Those and most of the other measures passed before the 5 p.m. deadline for third reading of Senate bills in the House must go back to the Senate, and many must survive the final budget decisions for the fiscal year that begins July 1.
As is often the case at this stage of the session, though, the most interesting things didn’t necessarily happen on the floor. During the afternoon, a Senate bill was subbed out with language that would reconstitute the Oklahoma State Board of Education by adding four members chosen by the House speaker and Senate president pro tem.
The bill, SB 646, didn’t get a vote, but a spokeswoman for Speaker Kyle Hilbert said the substance of it is part of ongoing negotiations and could resurface.
State Superintendent Ryan Walters, whose actions in office prompted the proposed changes, raged on X about a “backroom deal” by Gov. Kevin Stitt “and his insiders,” to which Stitt spokeswoman Abegail Cave replied, “You just don’t like accountability. Or kids reading at grade level, apparently.”
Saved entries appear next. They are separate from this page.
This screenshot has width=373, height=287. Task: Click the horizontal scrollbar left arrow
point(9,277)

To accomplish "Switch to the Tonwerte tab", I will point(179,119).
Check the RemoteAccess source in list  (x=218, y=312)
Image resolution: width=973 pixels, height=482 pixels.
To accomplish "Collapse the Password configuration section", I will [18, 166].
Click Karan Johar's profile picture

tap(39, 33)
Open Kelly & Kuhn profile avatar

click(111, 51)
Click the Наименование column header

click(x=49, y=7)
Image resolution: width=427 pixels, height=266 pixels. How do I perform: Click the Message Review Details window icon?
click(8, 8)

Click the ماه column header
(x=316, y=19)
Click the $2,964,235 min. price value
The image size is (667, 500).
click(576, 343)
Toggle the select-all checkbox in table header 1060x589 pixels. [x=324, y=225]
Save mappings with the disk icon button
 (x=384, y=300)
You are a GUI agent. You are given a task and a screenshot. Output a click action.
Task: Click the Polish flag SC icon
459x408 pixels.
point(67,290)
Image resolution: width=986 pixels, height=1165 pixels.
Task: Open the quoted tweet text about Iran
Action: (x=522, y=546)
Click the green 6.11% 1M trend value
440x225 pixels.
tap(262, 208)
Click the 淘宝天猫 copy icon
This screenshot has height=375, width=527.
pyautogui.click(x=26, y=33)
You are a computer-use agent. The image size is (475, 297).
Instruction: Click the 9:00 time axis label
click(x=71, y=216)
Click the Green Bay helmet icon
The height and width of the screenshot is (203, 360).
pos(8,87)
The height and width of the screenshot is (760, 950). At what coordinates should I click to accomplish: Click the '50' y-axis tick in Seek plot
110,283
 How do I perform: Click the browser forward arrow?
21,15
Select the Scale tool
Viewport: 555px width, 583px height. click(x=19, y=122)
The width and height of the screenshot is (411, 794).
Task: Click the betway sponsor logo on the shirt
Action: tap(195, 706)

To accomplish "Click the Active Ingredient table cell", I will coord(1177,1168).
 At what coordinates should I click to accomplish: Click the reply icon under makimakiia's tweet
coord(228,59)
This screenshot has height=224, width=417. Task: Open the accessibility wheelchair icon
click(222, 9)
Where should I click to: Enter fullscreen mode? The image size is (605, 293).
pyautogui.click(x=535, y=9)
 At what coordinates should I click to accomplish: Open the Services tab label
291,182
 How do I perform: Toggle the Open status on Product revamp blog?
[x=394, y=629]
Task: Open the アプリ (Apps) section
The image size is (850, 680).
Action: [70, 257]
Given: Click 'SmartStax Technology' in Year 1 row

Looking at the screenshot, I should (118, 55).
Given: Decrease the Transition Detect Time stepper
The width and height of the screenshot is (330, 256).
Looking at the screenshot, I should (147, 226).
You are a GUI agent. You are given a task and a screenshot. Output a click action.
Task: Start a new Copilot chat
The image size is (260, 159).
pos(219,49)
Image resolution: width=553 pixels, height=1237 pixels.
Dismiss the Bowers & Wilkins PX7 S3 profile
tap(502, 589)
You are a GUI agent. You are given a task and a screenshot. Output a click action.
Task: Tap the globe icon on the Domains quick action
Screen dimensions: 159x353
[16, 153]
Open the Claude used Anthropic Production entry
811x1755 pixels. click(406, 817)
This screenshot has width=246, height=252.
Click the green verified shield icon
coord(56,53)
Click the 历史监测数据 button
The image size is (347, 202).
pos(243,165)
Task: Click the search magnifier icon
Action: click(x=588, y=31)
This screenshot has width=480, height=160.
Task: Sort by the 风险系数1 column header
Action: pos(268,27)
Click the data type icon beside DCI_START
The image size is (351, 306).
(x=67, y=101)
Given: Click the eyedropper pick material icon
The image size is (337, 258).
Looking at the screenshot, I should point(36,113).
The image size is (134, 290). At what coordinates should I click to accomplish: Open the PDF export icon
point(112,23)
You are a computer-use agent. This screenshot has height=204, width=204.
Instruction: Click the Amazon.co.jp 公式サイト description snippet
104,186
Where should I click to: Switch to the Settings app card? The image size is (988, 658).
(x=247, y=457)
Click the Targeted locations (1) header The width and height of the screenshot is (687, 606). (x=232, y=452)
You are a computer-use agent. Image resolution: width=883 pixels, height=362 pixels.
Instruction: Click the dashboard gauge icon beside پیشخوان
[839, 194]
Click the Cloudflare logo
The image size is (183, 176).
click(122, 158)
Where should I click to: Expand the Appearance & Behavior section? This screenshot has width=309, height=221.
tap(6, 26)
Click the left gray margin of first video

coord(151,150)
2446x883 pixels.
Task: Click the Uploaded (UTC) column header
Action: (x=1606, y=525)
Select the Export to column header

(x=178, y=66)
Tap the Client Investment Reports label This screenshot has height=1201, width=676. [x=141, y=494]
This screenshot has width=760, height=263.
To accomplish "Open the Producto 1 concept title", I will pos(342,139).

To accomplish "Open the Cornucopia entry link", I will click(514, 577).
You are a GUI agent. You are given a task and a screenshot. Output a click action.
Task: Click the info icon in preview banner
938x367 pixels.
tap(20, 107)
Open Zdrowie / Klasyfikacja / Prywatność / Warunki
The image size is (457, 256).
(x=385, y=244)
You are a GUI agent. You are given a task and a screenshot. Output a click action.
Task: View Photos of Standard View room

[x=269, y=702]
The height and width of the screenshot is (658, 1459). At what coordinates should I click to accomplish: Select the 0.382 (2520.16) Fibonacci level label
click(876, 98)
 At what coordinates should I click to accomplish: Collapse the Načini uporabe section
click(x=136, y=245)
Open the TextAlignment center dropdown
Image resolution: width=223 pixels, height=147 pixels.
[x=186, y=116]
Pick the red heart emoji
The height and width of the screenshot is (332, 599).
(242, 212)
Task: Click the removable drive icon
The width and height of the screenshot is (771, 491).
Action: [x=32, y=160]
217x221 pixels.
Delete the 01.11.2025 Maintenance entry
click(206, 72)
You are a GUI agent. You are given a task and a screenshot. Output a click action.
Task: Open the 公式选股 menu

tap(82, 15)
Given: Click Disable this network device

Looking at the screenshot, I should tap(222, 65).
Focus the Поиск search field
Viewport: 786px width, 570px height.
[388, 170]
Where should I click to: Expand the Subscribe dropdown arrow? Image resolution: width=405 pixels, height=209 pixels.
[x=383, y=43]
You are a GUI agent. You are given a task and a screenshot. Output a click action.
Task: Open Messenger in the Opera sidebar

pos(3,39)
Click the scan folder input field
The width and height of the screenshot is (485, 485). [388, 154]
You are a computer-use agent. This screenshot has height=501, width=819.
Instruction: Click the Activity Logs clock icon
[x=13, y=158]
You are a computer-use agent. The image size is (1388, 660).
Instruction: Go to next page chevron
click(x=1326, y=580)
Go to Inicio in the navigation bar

Counterintuitively, the amended Senate bills that are headed for further negotiation after Thursday’s deadline are by now more House versions than Senate.
They include SB 632, which would set up special business courts in Tulsa and Oklahoma City. Although generally in line with the Senate’s version, passed earlier in the week as HB 1562, it also differs in several significant aspects.
One is pay. Under SB 632, business court judges would earn the same as federal district judges — currently $247,500 a year.
HB 1562 would peg business court judges at the same level as state district judges — or about $100,000 less than SB 632.
Both bills circumvent the Judicial Nominating Commission but in different ways.
The governor alone would appoint business court judges under SB 632, while HB 1562 would establish a joint legislative committee of eight majority and two minority party members to nominate judges to the chief executive.
The judges would serve six- (SB 632) or eight-year (HB 1562) terms and could be reappointed by the governor but would not be subject to a vote of the people, as are all other state judges.
SB 632 passed the House on Thursday, 71-19.
SB 1054, which would expand eligibility for the Tulsa Reconciliation scholarship program established in 2001 to Race Massacre descendants regardless of where they live and would raise the income cap for non-descendants, passed 54-28 after extensive discussion and debate.
Rep. Gabe Woolley, R-Broken Arrow, attempted to amend the bill to make the scholarship “more merit-based” but failed. He and some others expressed reservations about the idea of taxpayer-funded assistance for something in the distant past.
SB 20 would require commercial drivers licensed in other states to be able to prove citizenship and demonstrate a mastery of English. House sponsor Jonathan Wilk, R-Goldsby, said the language is in line with federal trucking regulations and is intended to protect public safety.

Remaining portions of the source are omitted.